Ali Koç Trabzonspor için hayırlı bir şey düşünmez.
Aslında tüm Fenerbahçe camiası böyledir.
Çünkü 2011 şampiyonluk kupamız hala onların müzesindedir.
İyi niyet aramayız, aramazlar da
Ali Koç’un Kulüpler Birliği Başkanlığı’ndan istifası, dışarıdan bakıldığında sade bir görev değişimi gibi görünebilir.
Ama futbolda özellikle de söz konusu Trabzonspor ve Fenerbahçe olduğunda, hiçbir adım masum değildir.
Hele ki 2011 yılının hesabı kapanmamışsa…
O kupa, o sezon, o mücadele…
Hâlâ bizim içimizde bir ukde, onların müzesinde bir utanç olarak duruyorken, Ali Koç’un “jest” gibi görünen bu hamlesine iyi niyet atfetmek safdillik olur.
Şampiyonluk sizin neyinize kulüpler birliği ile meşgul olun diyerek lig başlamadan yarışın dışına itmeye çalışma hareketidir.
Trabzonspor taraftarı bilir, Fenerbahçe camiası bu kupayı iade etmedikçe samimi olamaz, olmadı da…
Bu ezeli bir rekabettir.
Ama asla düşmanlık değil.
Trabzonspor ve Fenerbahçe sahada rakiptir.
Ama sahada kalması gereken bu çekişme, masa başında kirli oyunlara, planlara döndüğünde işte orada dur deriz.
Çünkü biz masada değil, sahada kazanırız.
2018 yılında şampiyonluk vaadiyle Aziz Yıldırım’ı deviren ve aradan geçen 7 yılda şampiyon olamayan Fenerbahçe için Ali Koç’un kredisi de bitmiştir.
Ali Koç’un son şansı bu sezondur.
7 yıllık başkanlık sürecinde şampiyonluk görememiş bir isim olarak, artık sabrın sonuna gelmiştir.
Taraftarın beklentisi, camianın baskısı, sportif başarısızlığın gölgesi onu adeta köşeye sıkıştırmıştır.
Ve bu baskıyı hafifletmenin tek yolu: Bu sezon şampiyon olmaktır.
Peki, bu ne demek?
Bu, tüm enerjisini Fenerbahçe’ye vermesi demektir.
Tüm mesaisini sarı-lacivertli kulübün başarısına yönlendirmesi demektir.
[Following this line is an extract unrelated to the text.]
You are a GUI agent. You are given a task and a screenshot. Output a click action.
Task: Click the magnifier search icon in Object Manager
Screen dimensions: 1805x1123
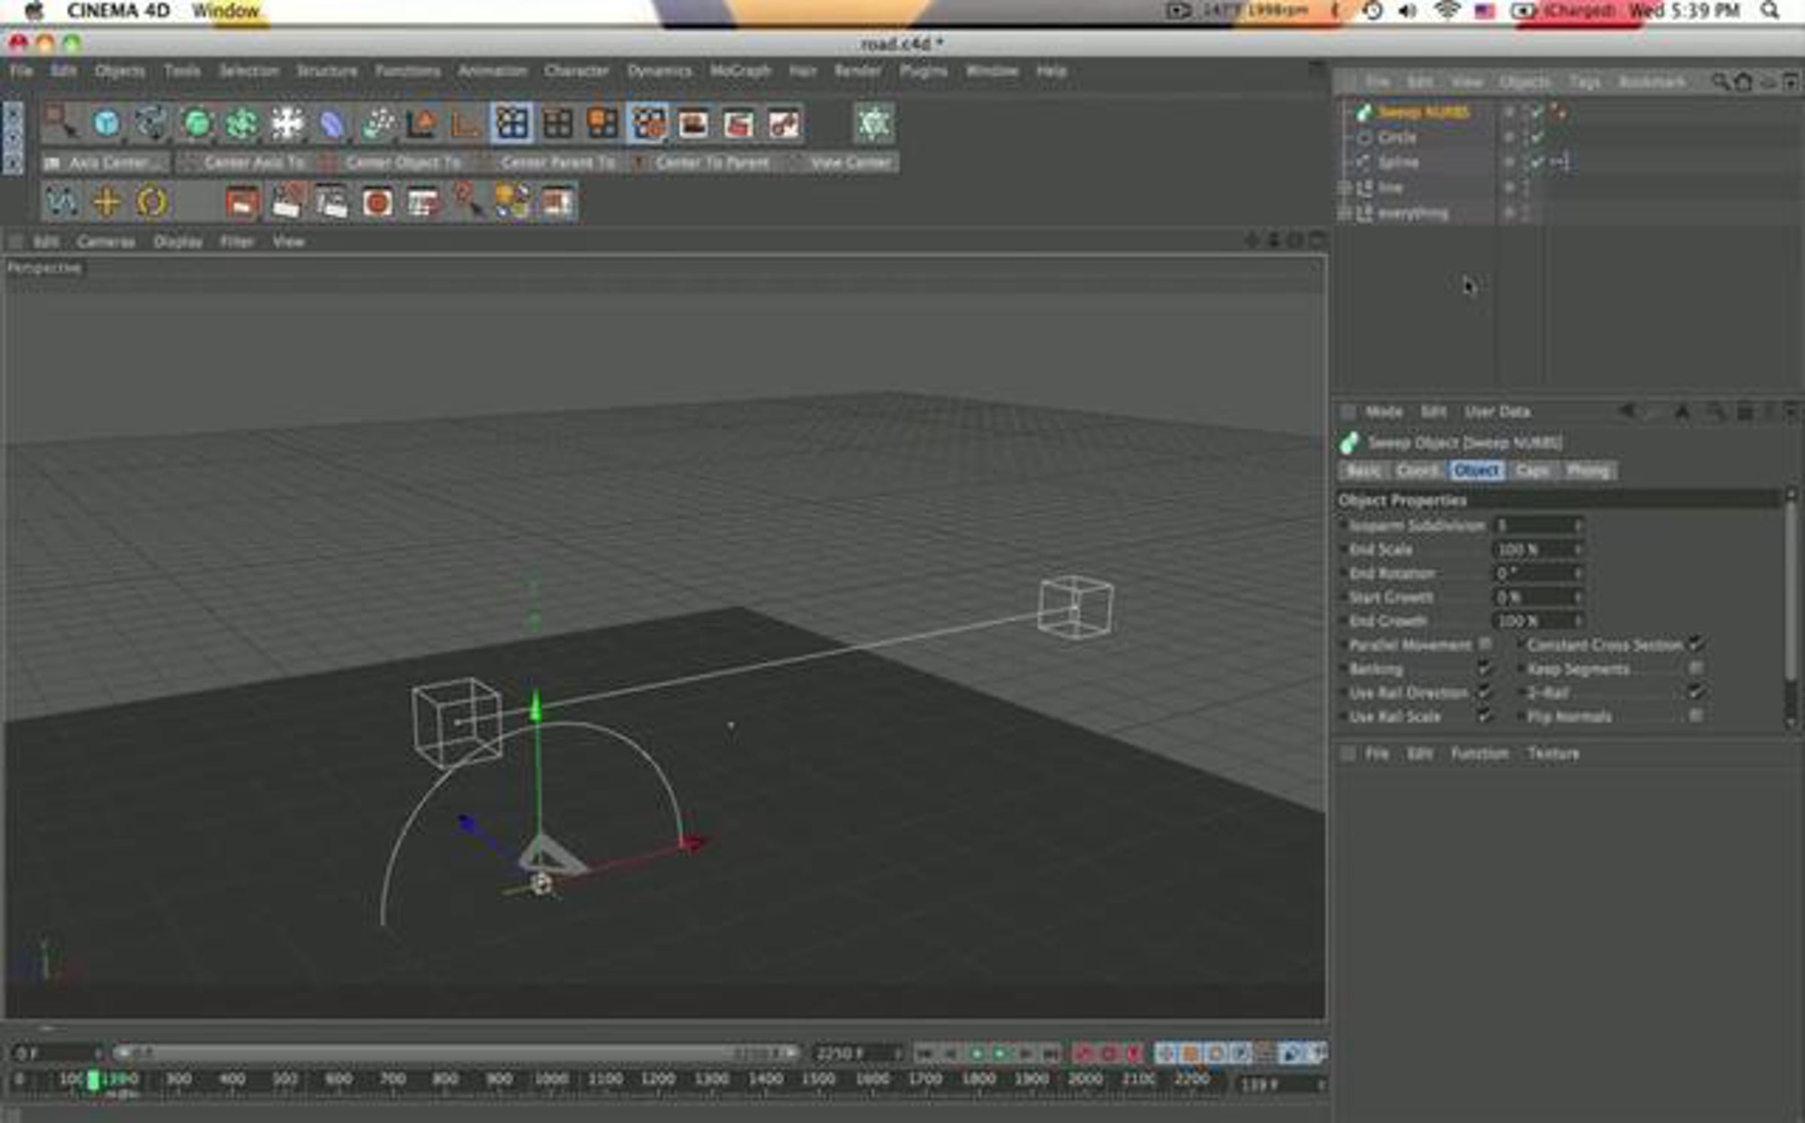tap(1719, 81)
Kulüpler Birliği gibi zaman ve strateji gerektiren bir pozisyondan çekilip, tek bir hedefe odaklanmak demek.
Ama bunu yaparken Trabzonspor’un Başkanı Ertuğrul Doğan’a Kulüpler Birliği Başkanlığı koltuğunu vermek ne demek oluyor?
Bir ödül mü?
Bir takdir mi?
Hayır
Bir jest de değildir
Şeytanı bir plandır
Bu apaçık şeytani bir planın parçasıdır.
Trabzonspor’un başkanını ikiye bölmektir bu.
Kafasını, mesaisini, zamanını parçalamaktır.
Kulüpler nezdinde yürütülecek işlerle meşgul olmasını sağlayarak, Trabzonspor’dan enerjisini çalmaktır.
Ali Koç ve ekibinin hesabı bu kadar nettir.
Biz bu oyunu görürüz.
Çünkü geçmişte de bu tür hamleler gördük.
Unutmadık…
Unutmayız…
2011 yılında alın teriyle kazandığımız kupanın hala verilmediği bir ülkede, futbol sadece saha içiyle sınırlı değildir.
Ve biz bu gerçeği en iyi bilen kulübüz.
Ertuğrul Doğan bu koltuğa oturduysa, onun misyonu bir göz boyama değil, Trabzonspor’un haklarını masada da korumak olmalıdır.
Aksi halde bu görev, bordo-mavi renklere yapılmış en büyük kötülük olur.
Ali Koç’a gelince…
Onun bu son hamlesi aslında son çırpınışıdır.
Bir dönemi kapatmadan önce tüm gücünü sarf etme çabasıdır.
Ama unutmamalıdır ki, Trabzonspor hiçbir kupayı unutmaz.
Unutturmaz.
Ve biz biliyoruz:
Bu ülkenin futbol tarihinde hâlâ yazılmamış bir sayfa var:
“2010-2011 sezonunun gerçek şampiyonu Trabzonspor’dur.”
Günün sonunda kupalar müzeye, hak yerini bulur.
Ama bizden çalınan hiçbir zafer, unutturulmaz.
Bu yüzden mesele bir koltuk meselesi değil, bir kupa meselesidir.
Ve o kupa dönene kadar, biz bu hesabı kapatmayız.
Hiçbir iyi niyet gösterisi, bu gerçeği örtemez.